Post Richard A J, Michels Matthias A J, Ampuero Jean-Paul, Candela Thibault, Fokker Peter A, van Wees Jan-Diederik, Hofstad Remco W van der, Heuvel Edwin R van den
Department of Mathematics and Computer Science, Eindhoven University of Technology, 5600 MB, Eindhoven, The Netherlands.
Institute for Complex Molecular Systems, Eindhoven University of Technology, 5600 MB, Eindhoven, The Netherlands.
Sci Rep. 2021 Feb 11;11(1):3540. doi: 10.1038/s41598-021-82803-2.
The initial footprint of an earthquake can be extended considerably by triggering of clustered aftershocks.

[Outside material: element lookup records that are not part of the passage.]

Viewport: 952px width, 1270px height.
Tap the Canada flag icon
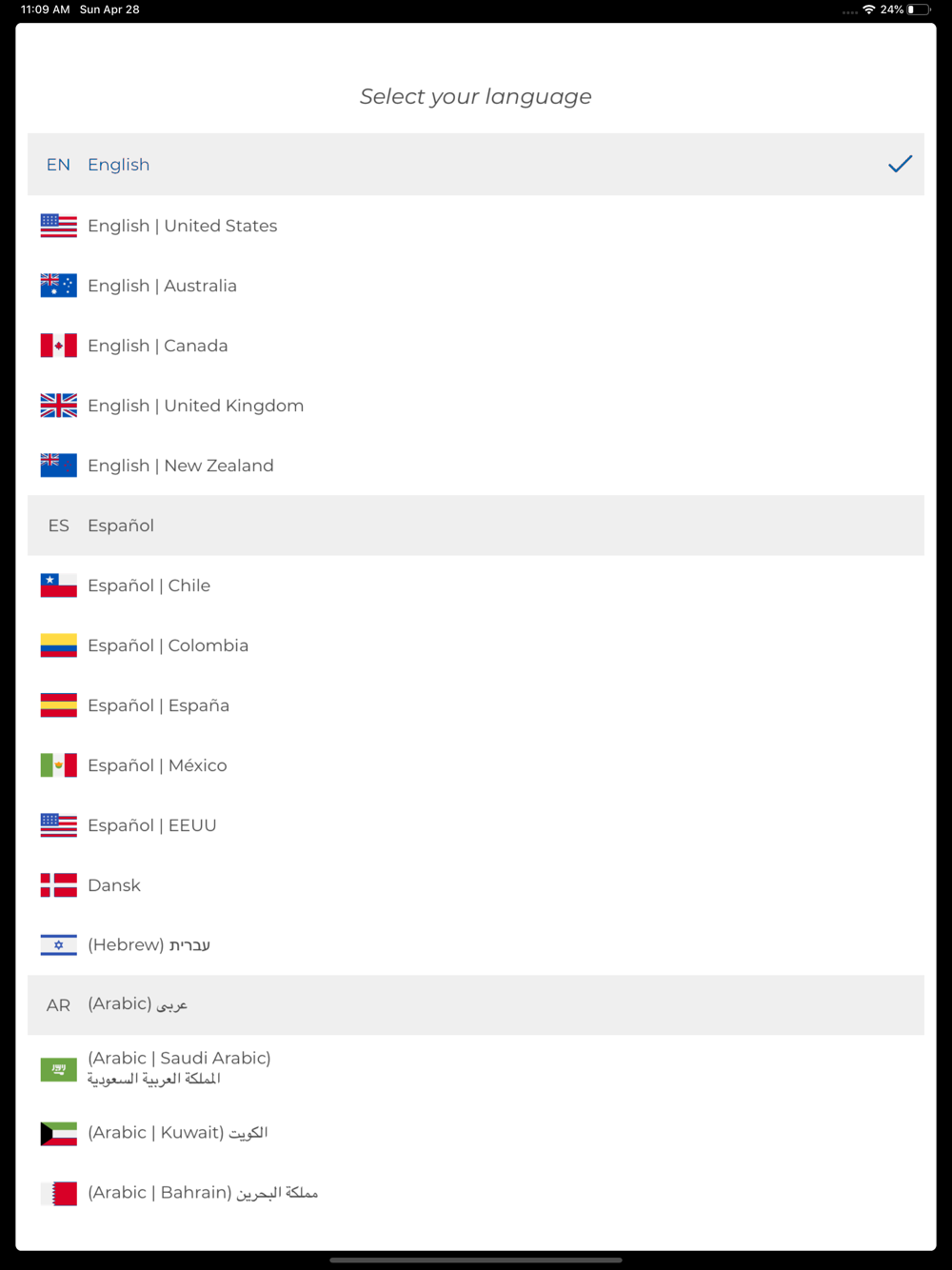(58, 346)
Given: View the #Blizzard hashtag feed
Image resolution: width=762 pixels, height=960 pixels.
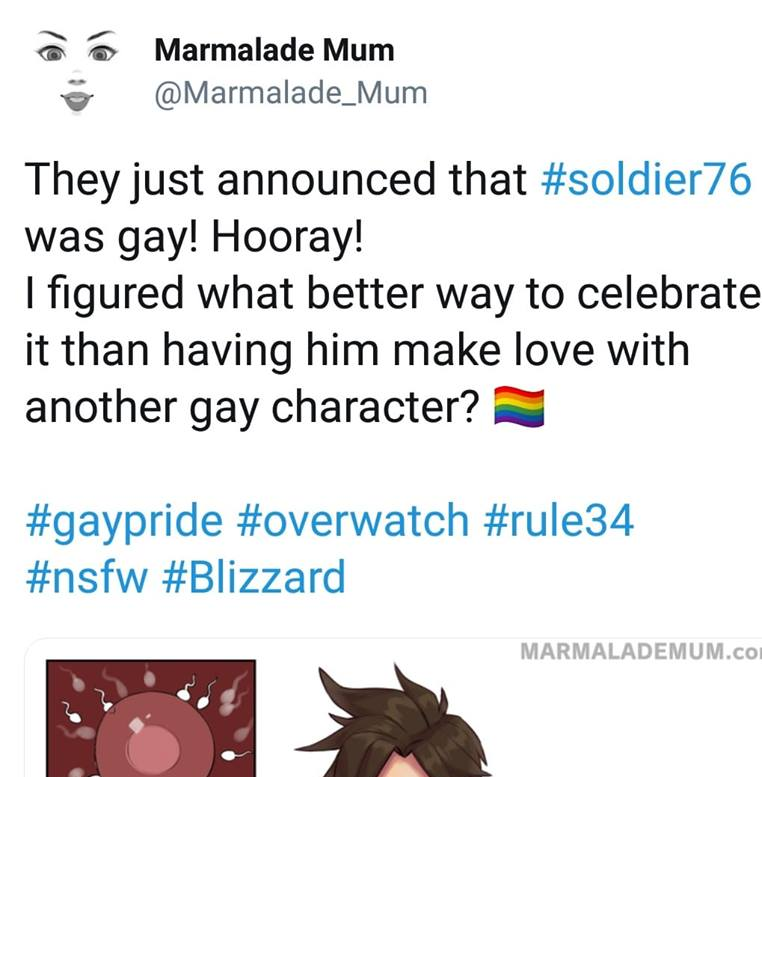Looking at the screenshot, I should coord(254,577).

Such earthquake-earthquake interactions have been studied extensively for data-rich, stationary natural seismicity. Induced seismicity, however, is intrinsically inhomogeneous in time and space and may have a limited catalog of events; this may hamper the distinction between human-induced background events and triggered aftershocks. Here we introduce a novel Gamma Accelerated-Failure-Time model for efficiently analyzing interevent-time distributions in such cases. It addresses the spatiotemporal variation and quantifies, per event, the probability of each event to have been triggered. Distentangling the obscuring aftershocks from the background events is a crucial step to better understand the causal relationship between operational parameters and non-stationary induced seismicity. Applied to the Groningen gas field in the North of the Netherlands, our model elucidates geological and operational drivers of seismicity and has been used to test for aftershock triggering. We find that the hazard rate in Groningen is indeed enhanced after each event and conclude that aftershock triggering cannot be ignored. In particular we find that the non-stationary interevent-time distribution is well described by our Gamma model. This model suggests that 27.0(± 8.5)% of the recorded events in the Groningen field can be attributed to triggering.
地震的初始影响范围可通过触发成群的余震而显著扩大。对于数据丰富的平稳天然地震活动,这种地震-地震相互作用已得到广泛研究。然而,诱发地震活动在时间和空间上本质上是不均匀的,且事件目录可能有限;这可能会妨碍区分人为诱发的背景事件和触发的余震。在此,我们引入一种新颖的伽马加速失效时间模型,用于有效分析此类情况下的事件间隔时间分布。它考虑了时空变化,并针对每个事件量化其被触发的概率。将模糊的余震与背景事件区分开来是更好理解操作参数与非平稳诱发地震活动之间因果关系的关键一步。应用于荷兰北部的格罗宁根气田,我们的模型阐明了地震活动的地质和操作驱动因素,并已用于测试余震触发情况。我们发现格罗宁根的危险率在每次事件后确实有所提高,并得出余震触发不能被忽视的结论。特别是,我们发现非平稳的事件间隔时间分布可以很好地用我们的伽马模型来描述。该模型表明,格罗宁根气田记录的事件中有27.0(±8.5)%可归因于触发。